By Mary Reinholz
As the April 15 deadline for filing tax returns looms, it’s nice to know there are accounting services that don’t exact a pound of flesh for help establishing your annual earnings and expenses with the Internal Revenue Service and New York State. In fact, for cost-conscious folks in the Village, the Caring Community on 20 Washington Square North is offering a free tax clinic every Friday until April 11 sponsored by AARP. And it’s not just for seniors on a fixed income, said Arthur Makar, Caring Community executive director, regarding the program, which began five years ago.
“That’s AARP policy,” he explained.
Makar, however, notes that the AARP volunteers who provide the help with training from the I.R.S. can only accommodate the first 15 people when hours begin Fridays at 10 a.m. Even though the intrepid come earlier with their forms to the second floor, writing their names on a sign-up sheet and filling out a simple questionnaire, the wait can be several hours. It was close to a four-hour wait last Friday for this writer, who came with documents at 11 a.m. A Czech rock musician in his late 30s was among the taxpayers on line that day. He drives a truck on the side but didn’t seem to mind sitting on a metal chair until his name was called because of the money he was saving.

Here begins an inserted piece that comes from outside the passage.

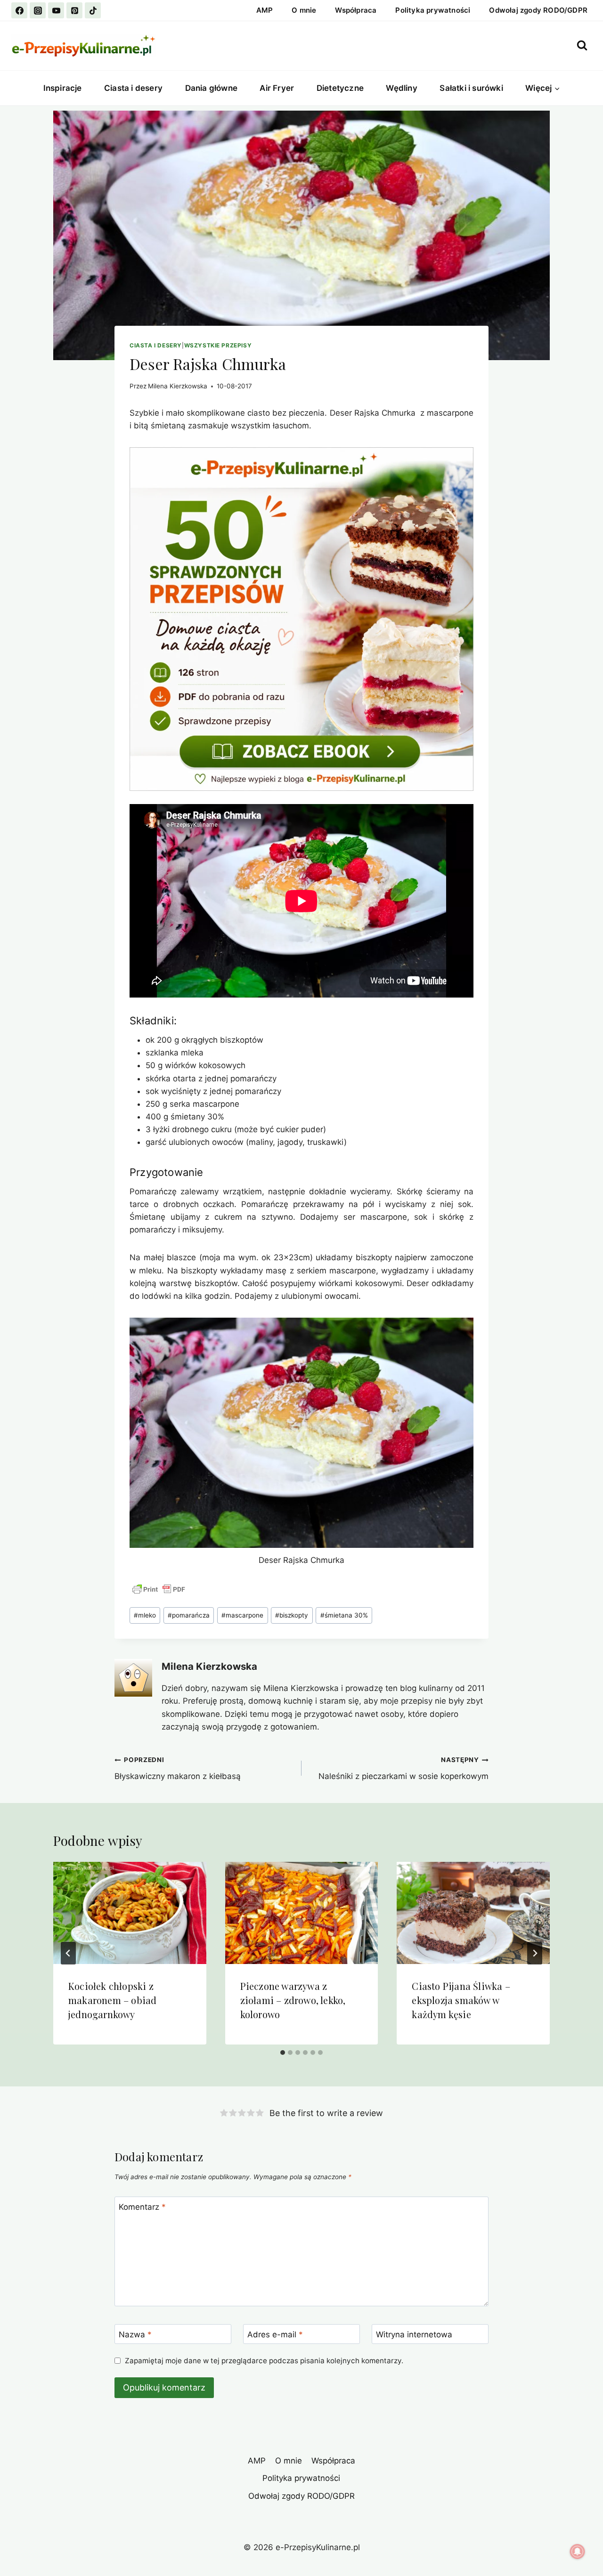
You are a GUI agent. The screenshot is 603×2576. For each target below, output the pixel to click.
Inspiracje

“I didn’t make that much money this year and I didn’t want to spend $80 to get my taxes done at H&R Block in Staten Island,” he explained. “I go there on the ferry and then take a bus, because it would cost me $200 to have my taxes done in Manhattan. I’ve been coming here for several years,” he noted of Caring Community’s free tax program, whose volunteers wore crisp, blue work shirts with the AARP logo. They electronically dispatched completed forms to the feds — and to the state — with printed copies to all comers that same day in a room at the end of hall where they sat behind laptops.
The elegant octogenarian gent next to me in line, who had worked for the city of New York starting with Mayor Wagner and through Ed Koch’s administration, seemed to feel the same way as the rock musician, even though it was obvious by his black cashmere scarf that he could afford a pricey tax geek to do his income taxes. But he said he hated to spend the money.
“I’d rather spend my money on travel,” he said, noting he recently had visited his daughter, who teaches English to corporate executives in Shanghai. He recalled how AARP used to help his bedridden mother fill out her tax forms at home.